§ **Stated exercise**: Turn the data below into a JSON list of strings, one string for each line, and leave out blank lines.

§ **Stored rows**:
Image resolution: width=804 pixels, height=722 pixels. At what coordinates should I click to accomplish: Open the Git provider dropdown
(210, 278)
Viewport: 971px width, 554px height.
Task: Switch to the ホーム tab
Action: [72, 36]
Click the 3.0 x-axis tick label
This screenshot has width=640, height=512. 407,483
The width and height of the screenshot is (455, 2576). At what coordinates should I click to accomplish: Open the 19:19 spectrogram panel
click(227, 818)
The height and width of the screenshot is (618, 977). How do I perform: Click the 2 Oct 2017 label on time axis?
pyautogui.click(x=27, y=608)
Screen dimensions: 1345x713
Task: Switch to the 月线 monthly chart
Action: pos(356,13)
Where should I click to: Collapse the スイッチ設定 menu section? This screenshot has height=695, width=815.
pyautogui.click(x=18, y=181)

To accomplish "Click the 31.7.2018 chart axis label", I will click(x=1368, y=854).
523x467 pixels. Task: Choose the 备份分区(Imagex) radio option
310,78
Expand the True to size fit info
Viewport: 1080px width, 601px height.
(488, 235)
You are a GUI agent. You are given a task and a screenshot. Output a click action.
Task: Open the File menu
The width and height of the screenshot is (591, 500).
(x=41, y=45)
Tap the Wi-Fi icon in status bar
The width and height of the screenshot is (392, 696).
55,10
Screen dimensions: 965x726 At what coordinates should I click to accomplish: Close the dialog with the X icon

§ **Finished exercise**:
[
  "Image resolution: width=804 pixels, height=722 pixels. At what coordinates should I click to accomplish: Open the Git provider dropdown",
  "(210, 278)",
  "Viewport: 971px width, 554px height.",
  "Task: Switch to the ホーム tab",
  "Action: [72, 36]",
  "Click the 3.0 x-axis tick label",
  "This screenshot has width=640, height=512. 407,483",
  "The width and height of the screenshot is (455, 2576). At what coordinates should I click to accomplish: Open the 19:19 spectrogram panel",
  "click(227, 818)",
  "The height and width of the screenshot is (618, 977). How do I perform: Click the 2 Oct 2017 label on time axis?",
  "pyautogui.click(x=27, y=608)",
  "Screen dimensions: 1345x713",
  "Task: Switch to the 月线 monthly chart",
  "Action: pos(356,13)",
  "Where should I click to: Collapse the スイッチ設定 menu section? This screenshot has height=695, width=815.",
  "pyautogui.click(x=18, y=181)",
  "To accomplish \"Click the 31.7.2018 chart axis label\", I will click(x=1368, y=854).",
  "523x467 pixels. Task: Choose the 备份分区(Imagex) radio option",
  "310,78",
  "Expand the True to size fit info",
  "Viewport: 1080px width, 601px height.",
  "(488, 235)",
  "You are a GUI agent. You are given a task and a screenshot. Output a click action.",
  "Task: Open the File menu",
  "The width and height of the screenshot is (591, 500).",
  "(x=41, y=45)",
  "Tap the Wi-Fi icon in status bar",
  "The width and height of the screenshot is (392, 696).",
  "55,10",
  "Screen dimensions: 965x726 At what coordinates should I click to accomplish: Close the dialog with the X icon"
]